Не успели закончить спор, который танк лучше, как на пороге появился повар в белом:
— Вы за борщом? Держите!
Эти ведра вроде бы больше тех. И тяжелей. Стоим и не знаем, как быть дальше. Когда-то еще вернется командир, а борщ стынет и стынет.
— Давай пойдем! Что мы, дороги не найдем?
Пошли. Ведра тяжелые, и нести их неудобно. Перегибаемся на бок, а борщ хлюпает и хлюпает. Несли, несли, устали — остановились. Поставили ведра, вытираем вспотевшие лбы.
— У тебя деньги есть?
— А что?
— Сейчас бы мороженого, хоть по порции! Ты любишь мороженое?
А кто его не любит! Глотаю голодную слюну, а Мишка соблазняет:
— Пломбир с изюмом тебе приходилось пробовать?
Я не выдерживаю, хватаю ведро и говорю решительно:
— Идем!
— Куда?
— Мороженое искать!
Нашли мороженое лишь в центре: едва добрались. Если бы не ведра, как гири, было бы легче.
Мороженщица как нас увидела, сразу догадалась, кто мы такие:
— Налетайте, солдатики, забирайте последнее!
— Видишь: последнее! — шепчет Мишка. — Хорошо, что сразу пошли, а то не хватило б.
Съели по порции, облизнулись. Посмотрели друг на друга:
— Еще по одной?
— А денег хватит?
— Хватит.
Вот так мы и проели Сергунькины деньги. Лакомились мороженым, пока языки не задубели.
Взялись было за ведра, а куда идти — не знаем. Пока мороженое ели, и дорогу забыли.
— Вам, ребятки, на станцию? — спрашивает мороженщица. — Так вы идите по этой улице. Три квартала пройдете, а потом повернете направо. А там прямо, прямо — как раз в станцию и упретесь.
Поблагодарили, подняли вновь ведра, пошли. Отшагали три квартала. Остановились на углу, отдохнули и снова в путь. Хотя вокзал и далековато, едва виднеется вдалеке, но ничего, дойдем, солдатам не привыкать к походам.
— Зато все наедятся, — утешаю Мишку.
Доплелись до вокзала. Руки ноют, ноги гудят. Где же эшелон?

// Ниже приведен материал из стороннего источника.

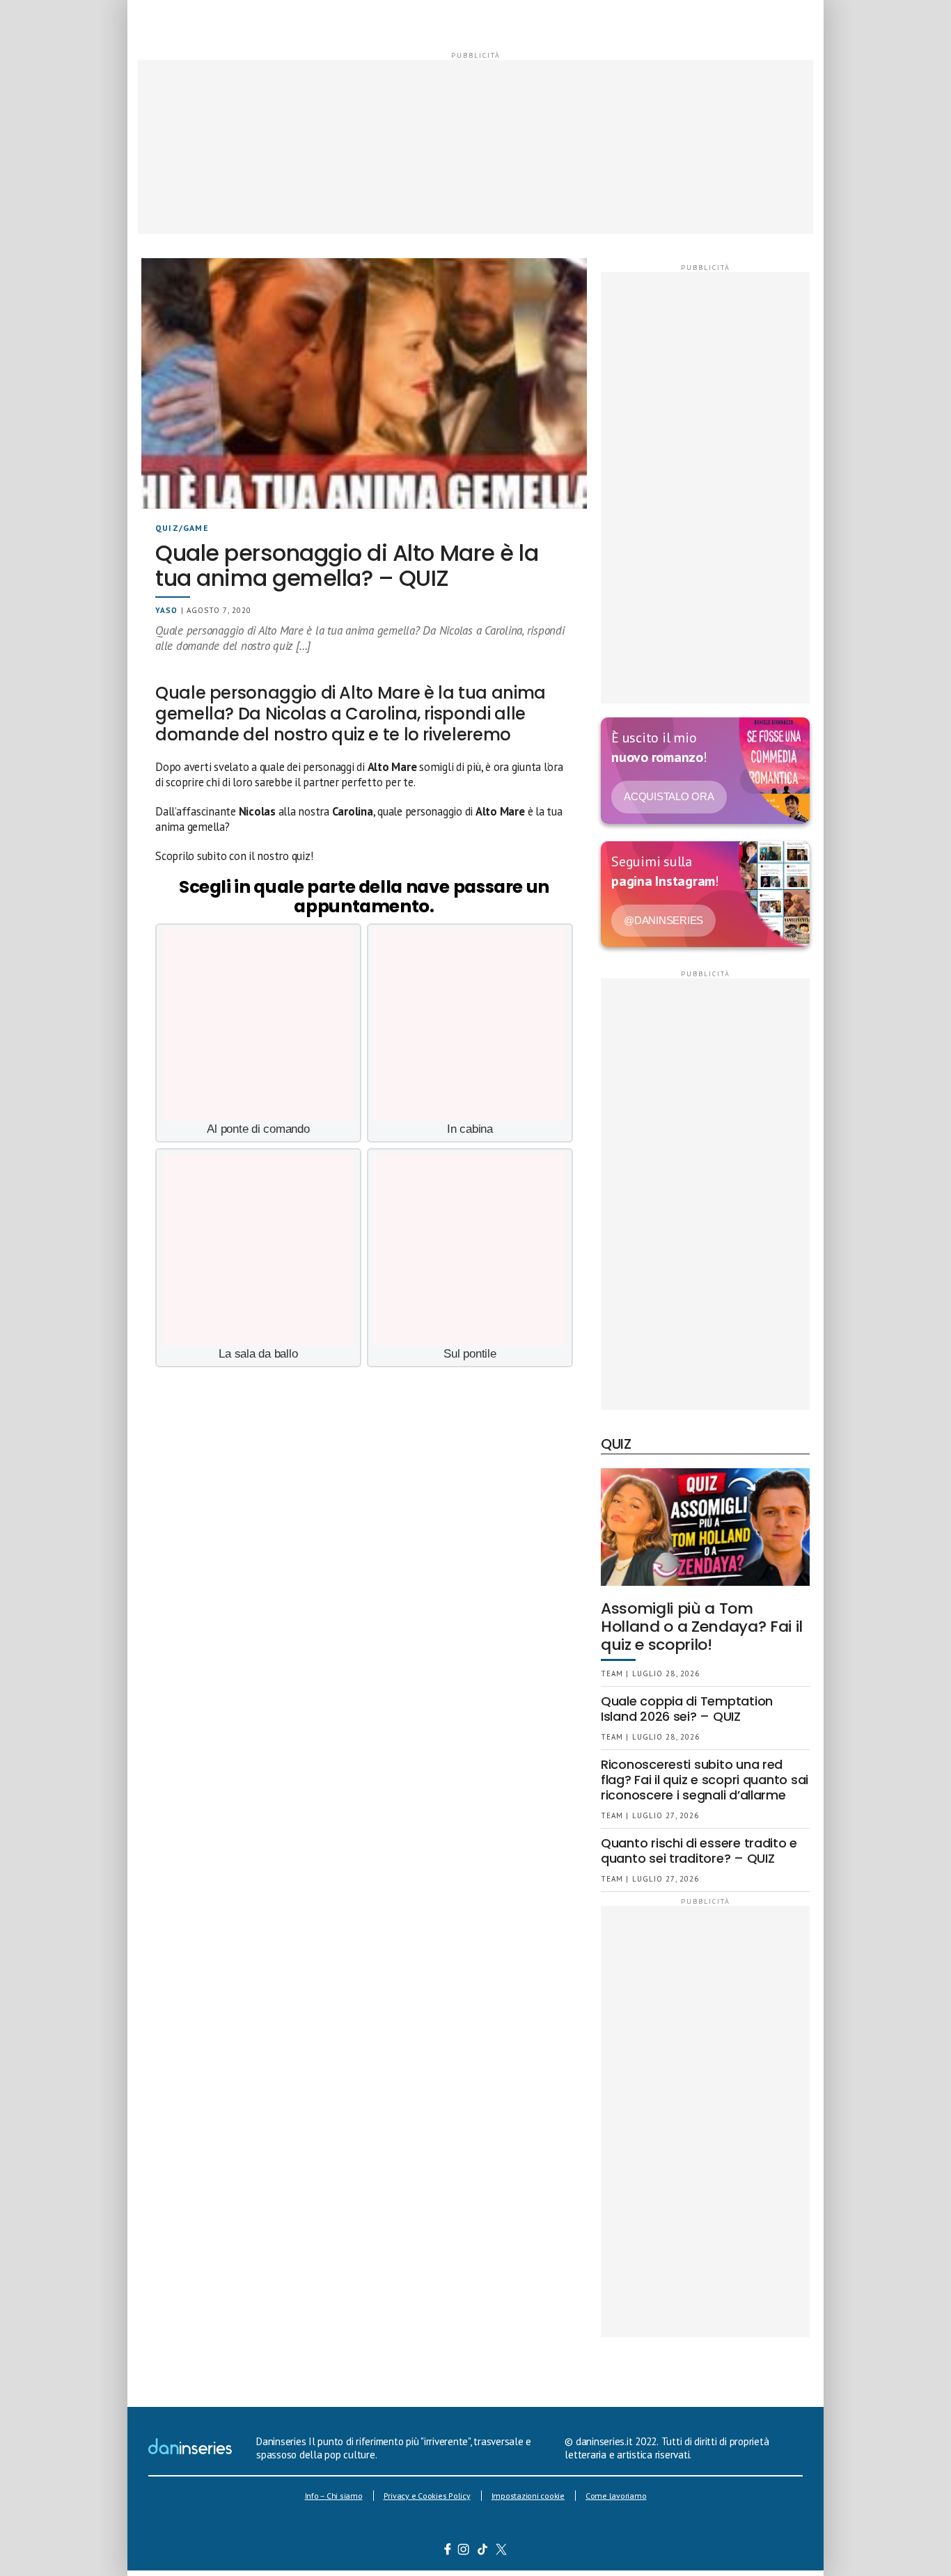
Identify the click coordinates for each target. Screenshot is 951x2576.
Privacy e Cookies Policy (427, 2495)
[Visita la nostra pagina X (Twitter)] (502, 2551)
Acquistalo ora (669, 796)
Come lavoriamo (616, 2495)
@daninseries (663, 920)
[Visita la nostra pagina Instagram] (464, 2551)
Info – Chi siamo (334, 2495)
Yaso (166, 610)
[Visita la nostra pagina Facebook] (447, 2551)
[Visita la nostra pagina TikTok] (483, 2551)
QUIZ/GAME (182, 528)
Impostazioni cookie (528, 2495)
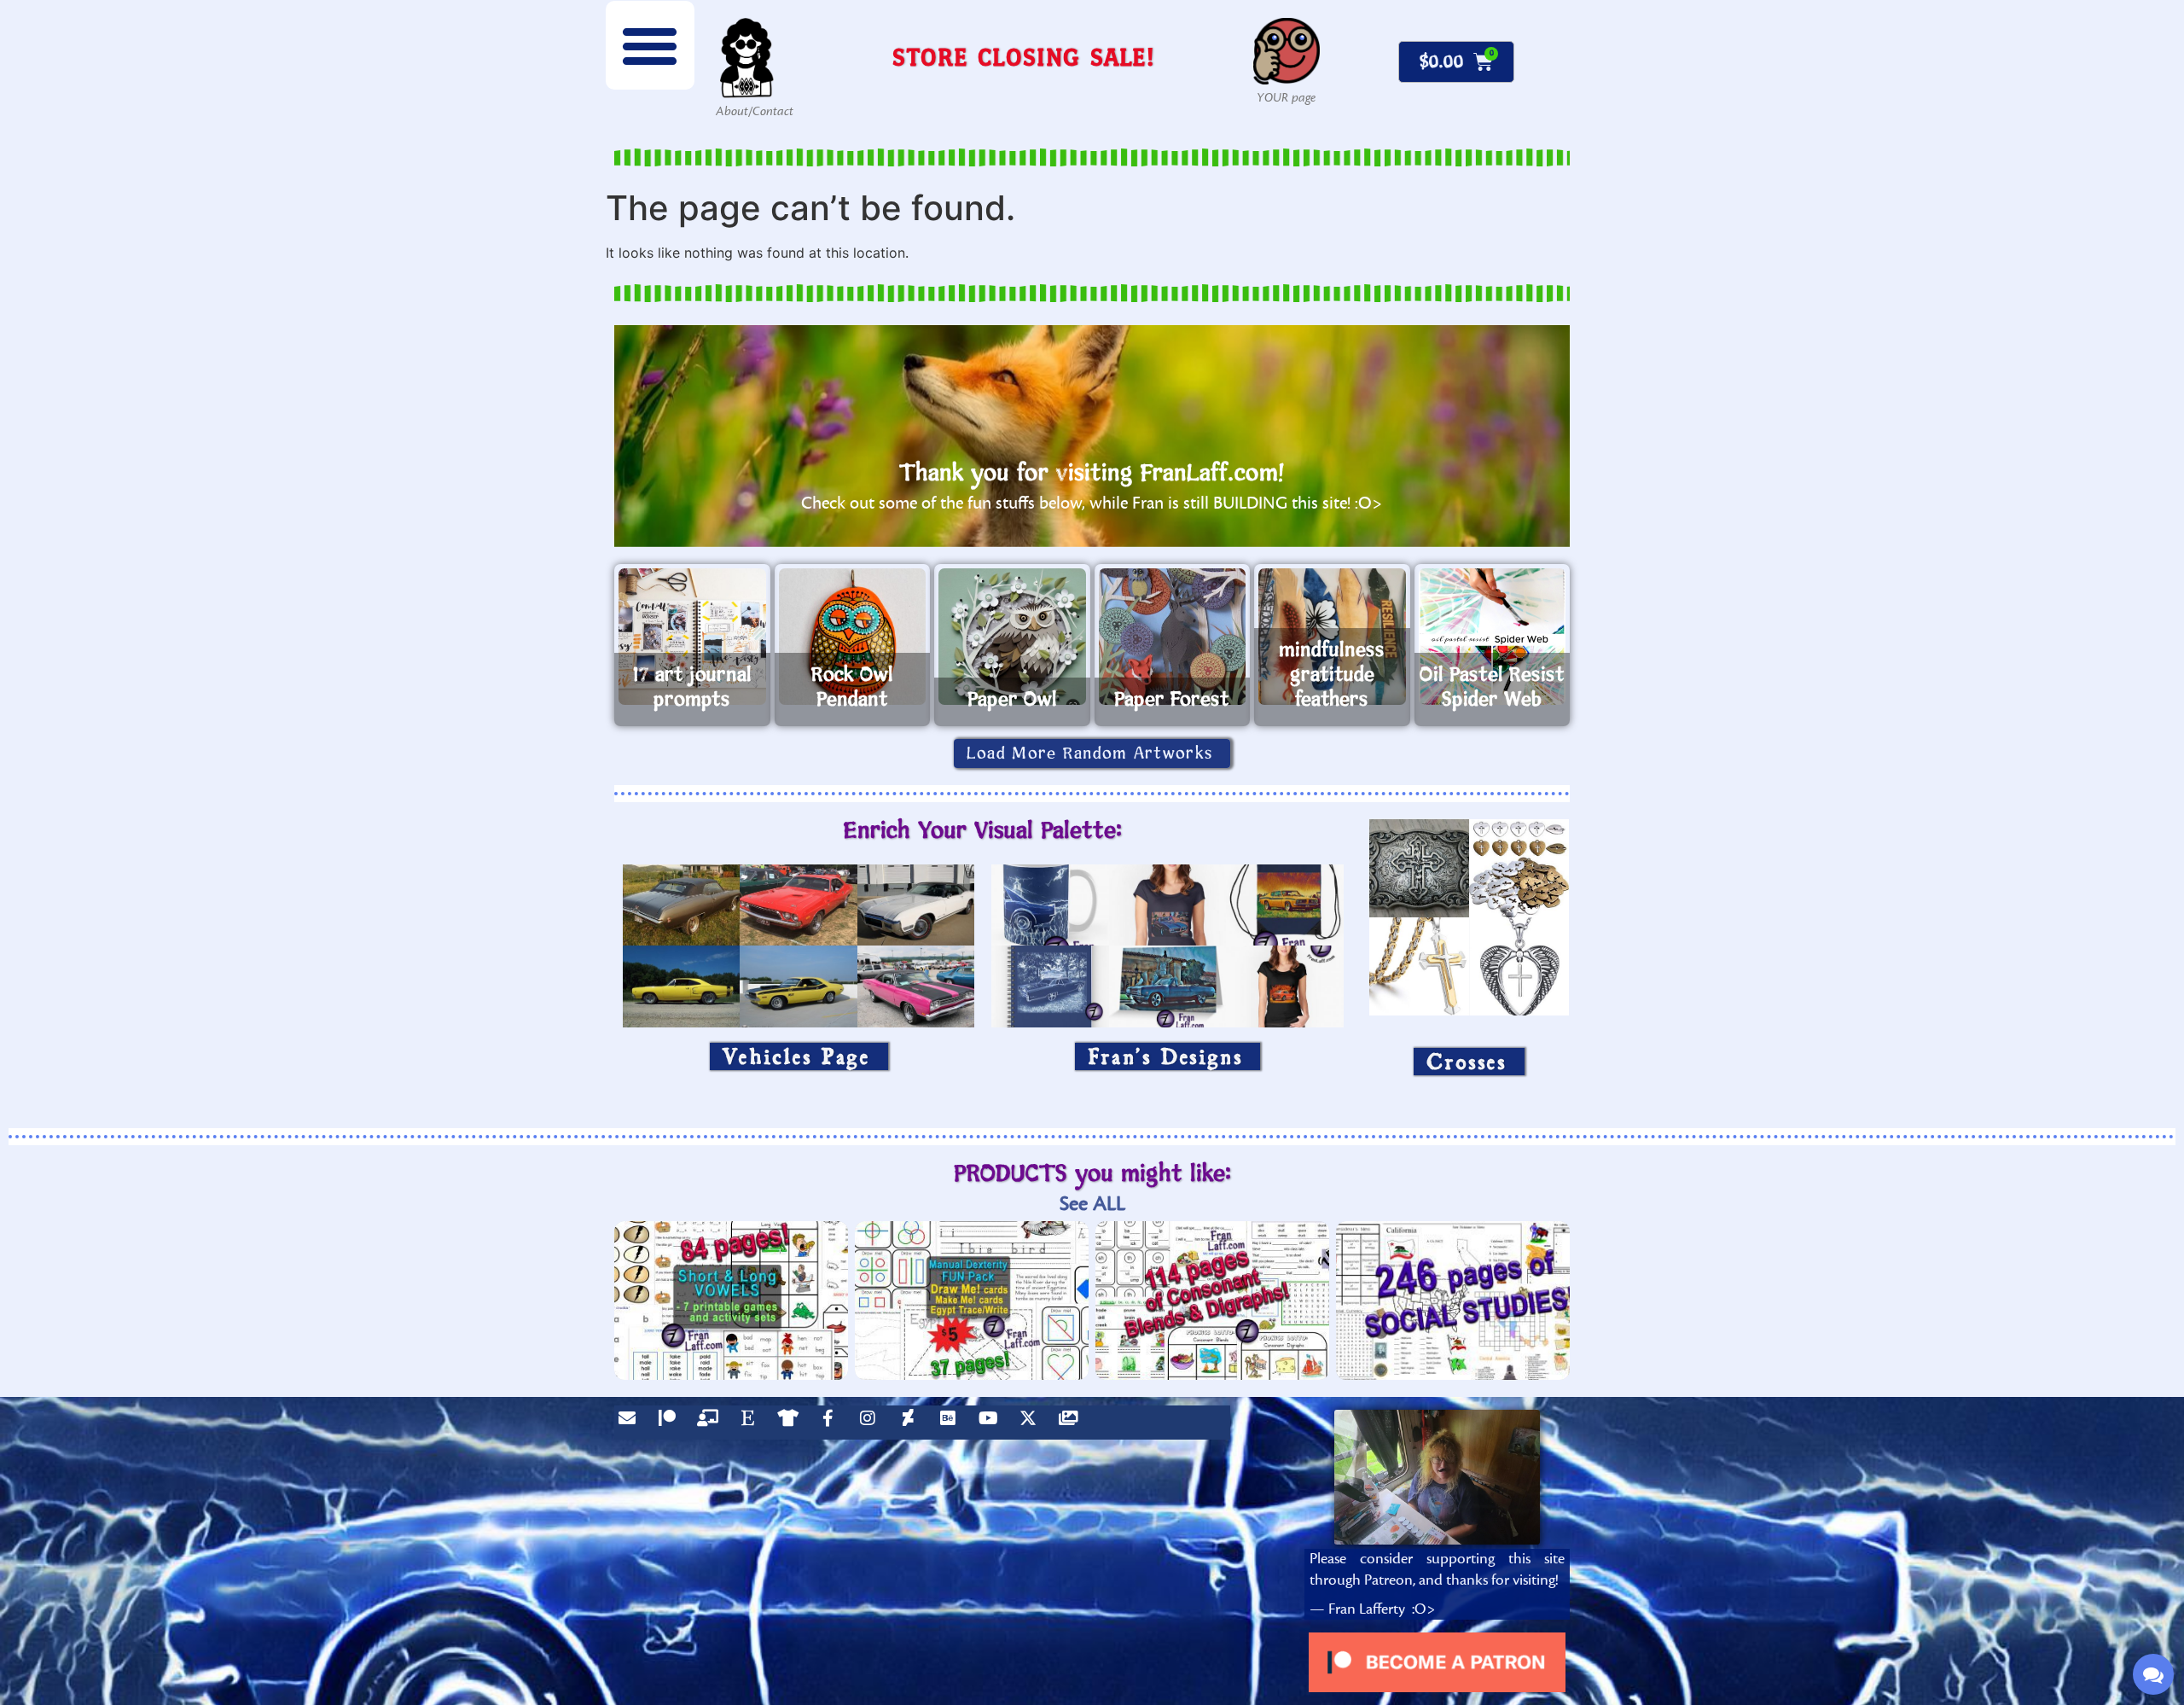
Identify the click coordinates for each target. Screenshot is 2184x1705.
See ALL (1092, 1203)
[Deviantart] (912, 1422)
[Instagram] (872, 1422)
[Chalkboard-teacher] (711, 1422)
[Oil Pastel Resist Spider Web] (1492, 636)
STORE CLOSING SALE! (1023, 57)
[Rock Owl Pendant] (853, 636)
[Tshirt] (792, 1422)
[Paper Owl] (1012, 636)
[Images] (1072, 1422)
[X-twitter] (1032, 1422)
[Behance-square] (952, 1422)
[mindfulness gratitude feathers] (1332, 636)
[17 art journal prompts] (692, 636)
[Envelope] (631, 1422)
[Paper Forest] (1173, 636)
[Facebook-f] (832, 1422)
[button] (650, 45)
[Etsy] (752, 1422)
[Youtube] (992, 1422)
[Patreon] (671, 1422)
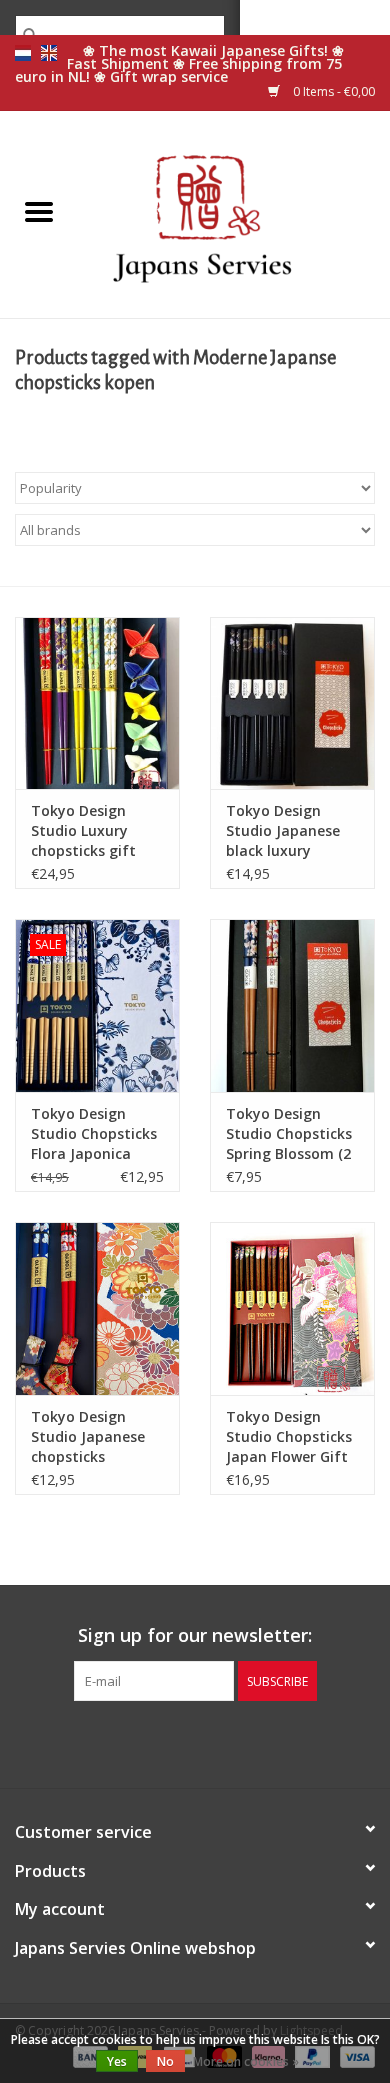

— Эшелон? — переспрашивает дежурный. — Погодите, хлопцы, вы допризывники?
— Да, допризывники.
— Так вы, голубчики, не туда попали! Ваш эшелон на товарной, а это пассажирская…
— На то-о-варной?..
— Конечно, в пяти километрах отсюда.
Мы оба готовы разреветься. Легко сказать: пять километров! Да еще с полными ведрами, будь они неладны! Вы идите по колее, — советует дежурный. — По улицам чуть ближе, но можете с дороги сбиться…
Шагаем и шагаем. А колее ни конца ни края. Ффу, наконец дошли. Но где же наш поезд? Столько кругом эшелонов, что глаза разбегаются.
— Дя-адь, вы не знаете, где наш эшелон?
— А вы кто такие?
Железнодорожник в замасленной форме подозрительно осматривает нас. И мы торопимся ответить:
— Мы допризывники.
— Допризывники? Так ваш эшелон уже отправлен.
Я растерянно смотрю на Мишку, Мишка — на меня.
— Как же вы умудрились отстать? — интересуется железнодорожник.
Нехотя объясняем. О мороженом, понятно, ни слова, при чем тут мороженое? Послали за обедом, пока дождались, пока донесли, эшелон и ушел. Что же теперь нам делать?
— Что-нибудь да придумаем, — утешает железнодорожник. — Вы, ребята, постойте тут, а я узнаю, куда ушел эшелон.
Сели прямо на шпалы, уставились бездумно на ведра. А железнодорожника все нет и нет. Уже и солнце к закату отправилось, уже похолодало, а он как сквозь землю провалился.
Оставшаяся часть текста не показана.